Near the Moorish style railway station. Dark little room looking into a well. I can see them washing up at 11 o’clock at night. The lower part of the walls covered with striped canvas like luggage (it’s like living in a suitcase), the dim light and the grey iron bedstead like a French film. Setting for a Graham Greene novel. (1954 Journals)
Heard cuckoo in Delphi. Sensational ride to Lamia through the mountains – pass of Thermopylae. As we get down into the straight road to Lamia after the slow grinding climbs and descents, the driver (who looks like a younger, benevolent Stalin) sounds his horn in triumphant paeans and the radio is blaring full blast. Lamia. Plastic doves are being sold in the square and on the back corner of the Hotel Achillia there is a stork’s or pelican’s nest with young. The conductor on the bus sniffs a red carnation, two elderly men sit at a table with a gardenia between them. (1966 Journals)

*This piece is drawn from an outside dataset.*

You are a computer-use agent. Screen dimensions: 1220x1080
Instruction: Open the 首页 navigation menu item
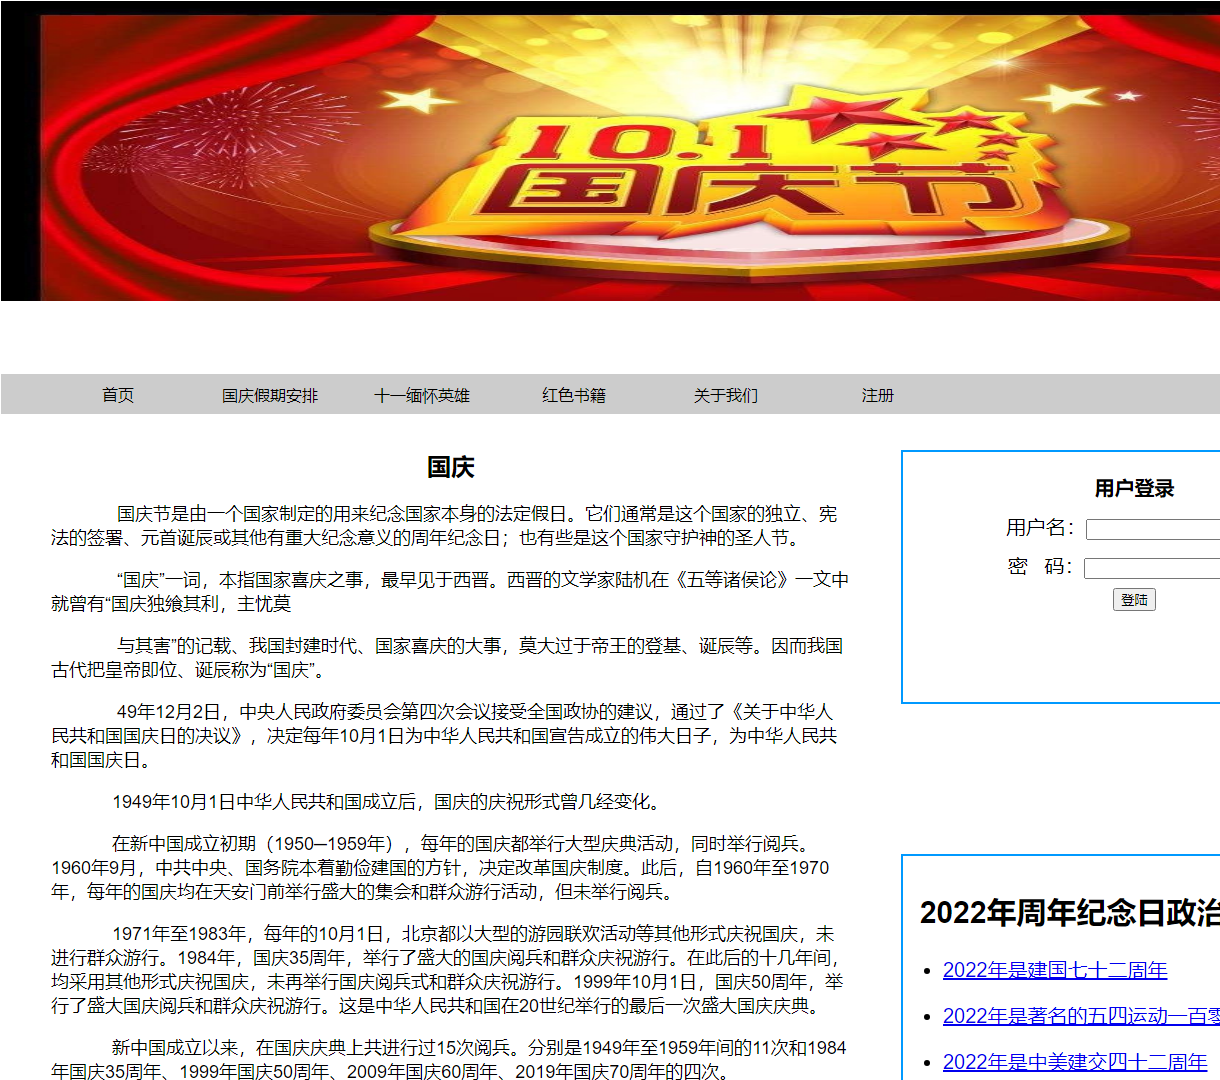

Here are some of my favourite quotes:
Once, she knew, she had been different, and perhaps after all the years had left her with a little of that difference. Perhaps she was still an original shining like a comet, mingling no water with her wine. But only very occasionally, mostly she was just like everyone else, rather less efficient, if anything.
Some Tame Gazelle
I suppose an unmarried woman just over thirty, who lives alone and has no apparent ties, must expect to find herself involved or interested in other people’s business, and if she is also a clergyman’s daughter than one might really say that there is no hope for her.

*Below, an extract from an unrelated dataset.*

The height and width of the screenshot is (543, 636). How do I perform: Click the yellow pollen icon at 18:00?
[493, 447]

One’s married friends were too apt to assume that one had absolutely nothing to do when not at the office. A flat with no husband didn’t seem to count as a home.
Jane and Prudence
‘I’m not one of those excellent women, who can just go home and eat a boiled egg and make a cup of tea and be very splendid,’ she thought, ‘but how useful it would be if I were!’
Less than Angels
I suppose that by the time one is seventy one can say confidently and from personal experience that things will pass. At thirty one is still living experimentally, guessing that they will yet almost hoping that they will not.
A Glass of Blessings
I am unlovable, she thought, and unfriendly. When some nice well-meaning woman comes up to me my instinct is to shrink away.
No Fond Return of Love
He had a few days leave still in hand. ‘You never know when they might come in useful,’ he said, but he felt that those extra days would never be needed, but would accumulate like a pile of dead leaves drifting on to the pavement in autumn.
Quartet in Autumn
There was nobody else looking over it except for a middle-aged woman wearing a mackintosh pixie hood and transparent rainboots over her shoes. She was carrying a shopping bag full of books, on top of which lay the brightly coloured packet of a frozen ‘dinner for one’.
The Sweet Dove Died
Tom did not care for his sister’s friend very much, though he respected her as a librarian, even if her interest in local history appeared a little excessive at times and there was something forced and unnatural about her frequent references to the sites of deserted medieval villages and the appearance of ridge and furrow in the landscape. Could any normal woman be quite so interested?
A Few Green Leaves
The afternoon’s shopping had been arranged to console her sister Penelope, who at twenty-five was still young enough to suffer disappointments in love as commonly as colds or headaches.
An Unsuitable Attachment
Young men of twenty-one didn’t usually think about being husbands. They wanted a fine romantic love to fill the time when they were not busy with more important things, like making speeches or writing clever political pamphlets. But women, poor things, wanted more than that.
Carefully, cautiously, with a cool eye and as much detachment as I could muster, I peeped at myself and Alan, as it were lifting the corner of a curtain or peering through a chink in a lighted window. I saw two people, together yet apart, not exactly incompatible, and I wondered if it was my fault.
An Academic Question
Adam looked puzzled. Cassandra had been harping so much on love during the last few weeks. It was surely unnecessary in a woman who had been happily married for five years, he thought.